══ Supplied entries ══
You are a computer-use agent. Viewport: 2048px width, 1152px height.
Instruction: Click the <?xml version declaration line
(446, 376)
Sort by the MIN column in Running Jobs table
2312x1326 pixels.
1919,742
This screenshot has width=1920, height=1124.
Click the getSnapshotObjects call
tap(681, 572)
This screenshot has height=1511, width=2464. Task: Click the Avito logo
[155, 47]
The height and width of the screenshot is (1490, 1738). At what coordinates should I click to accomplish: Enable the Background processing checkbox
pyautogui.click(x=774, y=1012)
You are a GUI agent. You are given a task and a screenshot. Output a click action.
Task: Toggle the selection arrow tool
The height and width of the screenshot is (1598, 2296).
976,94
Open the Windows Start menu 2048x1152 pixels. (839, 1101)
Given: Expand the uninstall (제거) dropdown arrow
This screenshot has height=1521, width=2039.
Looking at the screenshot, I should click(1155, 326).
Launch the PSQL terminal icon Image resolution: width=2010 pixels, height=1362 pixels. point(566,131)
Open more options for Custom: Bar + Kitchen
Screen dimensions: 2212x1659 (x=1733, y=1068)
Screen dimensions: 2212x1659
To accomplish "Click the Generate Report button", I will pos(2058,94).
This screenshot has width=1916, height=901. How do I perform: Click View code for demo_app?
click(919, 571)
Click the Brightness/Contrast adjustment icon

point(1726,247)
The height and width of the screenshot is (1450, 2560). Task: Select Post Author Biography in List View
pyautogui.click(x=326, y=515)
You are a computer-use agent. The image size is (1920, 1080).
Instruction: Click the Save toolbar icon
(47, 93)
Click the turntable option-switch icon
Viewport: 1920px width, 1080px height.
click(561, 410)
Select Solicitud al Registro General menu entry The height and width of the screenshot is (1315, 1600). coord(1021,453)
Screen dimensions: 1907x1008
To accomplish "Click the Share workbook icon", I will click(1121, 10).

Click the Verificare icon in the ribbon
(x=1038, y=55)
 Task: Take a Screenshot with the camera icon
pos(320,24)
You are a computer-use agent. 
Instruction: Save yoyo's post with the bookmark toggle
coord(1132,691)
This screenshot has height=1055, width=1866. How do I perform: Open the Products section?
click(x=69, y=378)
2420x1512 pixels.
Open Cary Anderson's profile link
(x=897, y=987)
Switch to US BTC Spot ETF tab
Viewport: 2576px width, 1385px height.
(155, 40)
═══
■ **Task prompt**
Your answer should be every entry above, repeated exactly.

■ **Written reply**
You are a computer-use agent. Viewport: 2048px width, 1152px height.
Instruction: Click the <?xml version declaration line
(446, 376)
Sort by the MIN column in Running Jobs table
2312x1326 pixels.
1919,742
This screenshot has width=1920, height=1124.
Click the getSnapshotObjects call
tap(681, 572)
This screenshot has height=1511, width=2464. Task: Click the Avito logo
[155, 47]
The height and width of the screenshot is (1490, 1738). At what coordinates should I click to accomplish: Enable the Background processing checkbox
pyautogui.click(x=774, y=1012)
You are a GUI agent. You are given a task and a screenshot. Output a click action.
Task: Toggle the selection arrow tool
The height and width of the screenshot is (1598, 2296).
976,94
Open the Windows Start menu 2048x1152 pixels. (839, 1101)
Given: Expand the uninstall (제거) dropdown arrow
This screenshot has height=1521, width=2039.
Looking at the screenshot, I should click(1155, 326).
Launch the PSQL terminal icon Image resolution: width=2010 pixels, height=1362 pixels. point(566,131)
Open more options for Custom: Bar + Kitchen
Screen dimensions: 2212x1659 (x=1733, y=1068)
Screen dimensions: 2212x1659
To accomplish "Click the Generate Report button", I will pos(2058,94).
This screenshot has width=1916, height=901. How do I perform: Click View code for demo_app?
click(919, 571)
Click the Brightness/Contrast adjustment icon

point(1726,247)
The height and width of the screenshot is (1450, 2560). Task: Select Post Author Biography in List View
pyautogui.click(x=326, y=515)
You are a computer-use agent. The image size is (1920, 1080).
Instruction: Click the Save toolbar icon
(47, 93)
Click the turntable option-switch icon
Viewport: 1920px width, 1080px height.
click(561, 410)
Select Solicitud al Registro General menu entry The height and width of the screenshot is (1315, 1600). coord(1021,453)
Screen dimensions: 1907x1008
To accomplish "Click the Share workbook icon", I will click(1121, 10).

Click the Verificare icon in the ribbon
(x=1038, y=55)
 Task: Take a Screenshot with the camera icon
pos(320,24)
You are a computer-use agent. 
Instruction: Save yoyo's post with the bookmark toggle
coord(1132,691)
This screenshot has height=1055, width=1866. How do I perform: Open the Products section?
click(x=69, y=378)
2420x1512 pixels.
Open Cary Anderson's profile link
(x=897, y=987)
Switch to US BTC Spot ETF tab
Viewport: 2576px width, 1385px height.
(155, 40)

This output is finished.